This leave to appeal was sought from an interlocutory decision of this court delivered on 27th February, 2017. The judge had also refused leave to the Court of Appeal and had also granted a cost to the Defendants, and this decision
was delivered on 3rd August, 2017. The Plaintiff also seeks to stay the said order for costs. At the hearing of this motion seeking stay of the proceedings
both parties admitted that the Court of Appeal is yet to assign a date for the hearing of the application seeking leave to appeal
against the interlocutory decision of this Court.
Analysis
- The decision of 27th February, 2017 was an interlocutory decision and leave is needed to appeal to the Court of Appeal. Leave can be granted either from
this court or by Court of Appeal.(see . Section 12(1)(f) of Court of Appeal Act, 1949.)
- The Plaintiff first made an application to this Court, for leave to appeal and stay on 6th March, 2017. It stated as follow:-
‘1.That leave be granted to the Plaintiff to appeal the Orders in paragraph 34 (c), (d), and (e) and the conclusions in paragraph
15,16,25 to 31 of the interlocutory ruling of the Honorable Mr. Justice Brito –Mutunayagam delivered on 27.2.2017 in which
the learned judge declined Plaintiff’s 3 interlocutory applications.
2. That no trial date will be set on the substantive matter until the final determination of the said appeal by the Court of Appeal.
3. That the cost of this application be cost in the cause.’
- The judge had refused the leave to appeal from his decision dated 3rd August, 2017. Since there is no leave granted, the relief sought in the Motion of 6th March, 2017 for stay contained in relief 2 above had not arisen, though not specifically stated in the decision .
- The Plaintiff, had renewed his application before Court of Appeal and again seeking identical orders for stay of proceedings from
this court.
- The renewed application in Court of Appeal, is not an appeal against the refusal of the leave to appeal delivered on 3rd August, 2017, but a renewed application seeking leave against the decision of the judge delivered on 27th February, 2017.
- The Plaintiff filed a Motion dated 21st August ,2017 in this court and it sought following orders:-
‘1. That no trial date will be set on the substantial matter of this civil action until the final determination of the Plaintiff’s
appeal by the Court of Appeal.
2.That the order made by Justice Mr.

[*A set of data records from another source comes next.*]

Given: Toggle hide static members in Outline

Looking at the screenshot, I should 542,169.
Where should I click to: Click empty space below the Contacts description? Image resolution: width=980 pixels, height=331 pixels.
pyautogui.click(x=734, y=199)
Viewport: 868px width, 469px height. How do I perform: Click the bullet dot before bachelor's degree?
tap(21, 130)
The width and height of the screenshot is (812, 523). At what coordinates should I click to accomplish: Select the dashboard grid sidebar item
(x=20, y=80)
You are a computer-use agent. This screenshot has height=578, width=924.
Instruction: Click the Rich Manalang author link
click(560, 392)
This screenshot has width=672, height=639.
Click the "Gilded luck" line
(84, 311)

Brito-Mutunayagam in his ruling dated 3.8.2017 that the Plaintiff shall pay the Defendants,
costs of $750 be stayed until the final determination of Plaintiff’s appeal by the Court of Appeal.
3. That the costs of this application be costs in the cause.’

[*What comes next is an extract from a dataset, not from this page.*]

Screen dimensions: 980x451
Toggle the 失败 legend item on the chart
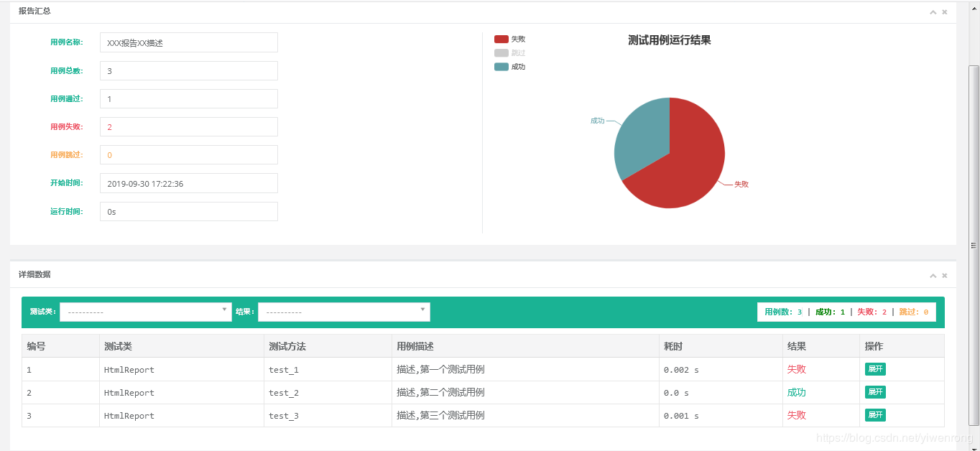coord(510,39)
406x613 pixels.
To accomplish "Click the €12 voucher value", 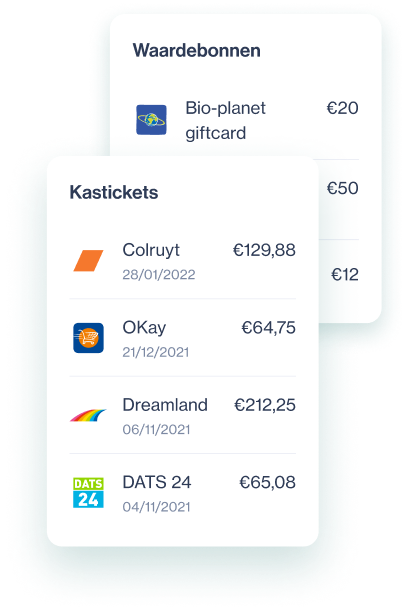I will click(x=345, y=274).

- There is no appeal before Court of Appeal. There is only an application seeking leave to appeal before Court of Appeal. Both parties
await hearing of the matter by single judge of Court of Appeal. Leave to appeal against an interlocutory decision of High Court,
is granted by single judge of the Court of Appeal and if leave is granted the matter will be fixed for hearing before full court
of Court of Appeal.
- At the moment this court had refused to grant leave to appeal. I have not been shown any provision of law that allows this court
to grant stay of the proceedings when this court had already refused leave to appeal. The basis of this application for stay of proceeding
is renewed application for leave to appeal in Court of Appeal.
- In my judgment this court had decided that leave to appeal should not be granted to the Plaintiff and it had also ordered a costs
against the Plaintiff, for the said application. In such a scenario stay of proceedings is not justified. It is a discretionary
remedy. Interlocutory applications and decision on that should not stay the proceedings, when the leave is refused by this court.

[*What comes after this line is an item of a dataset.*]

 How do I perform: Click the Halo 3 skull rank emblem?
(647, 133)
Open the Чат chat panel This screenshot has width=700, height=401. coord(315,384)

- Even as a matter of practice this application should fail in limine as the application before Court of Appeal is not an appeal against
the refusal to grant leave but exercise of concurrent jurisdiction of seeking leave to appeal from a interlocutory decision. This
court had already refused leave and with that refusal this court had given a final decision as to the merits of his application
and that operates as refusal for a stay.
- Fiji Supreme Court in Word v Chandra (decided on 20.04.2011) unexported) at paragraph 20 held,(Per Gates CJ)
‘[20] In considering stay principle (c) above, I have no doubt that the Petitioner is bona fide in making up this appeal
and will prosecute it with sufficient expedition. Though appeals do interrupt the remedies a successful litigant has achieved,
nowadays appeal courts will be vigilant to guard against delay, whether deliberate or negligent. Appeal courts have moved towards
a system of case management. Though Fiji personally has a shortage of judges at the appellate level, that situation will gradually improve as more judges are
appointed to the panels. The appeal courts will be careful to ensure that an appellant or petitioner does not 'park' his litigation in the appeal court, without prosecution, for purposes of delay or for the avoidance of confirmed indebtedness.(emphasis is mine)
- The Plaintiff has only filed an application in Court of Appeal for renewal of its application seeking leave to appeal against an interlocutory
decision of this court. This is an action instituted in 2006 and case management also supports proceeding with the matter rather
than awaiting determination by Court of Appeal.
- An identical order for stay of proceedings, was sought in the motion filed on 6th March,2017 along with the application for leave to appeal in this court . Since the judge in his decision delivered on 3rd August,2017, had declined the leave to appeal, the issue of stay had not arisen. This position remains unchanged, despite Plaintiff
filing a renewed application seeking leave to appeal to the Court of Appeal. This is not an appeal against refusal to grant leave
to appeal by this Court. It is an exercise of concurrent jurisdiction so no Stay application can be made so this Summons for Stay
is dismissed in limine.
- Even if I am wrong, the merits of the application is considered below and that analysis also supports refusal of stay.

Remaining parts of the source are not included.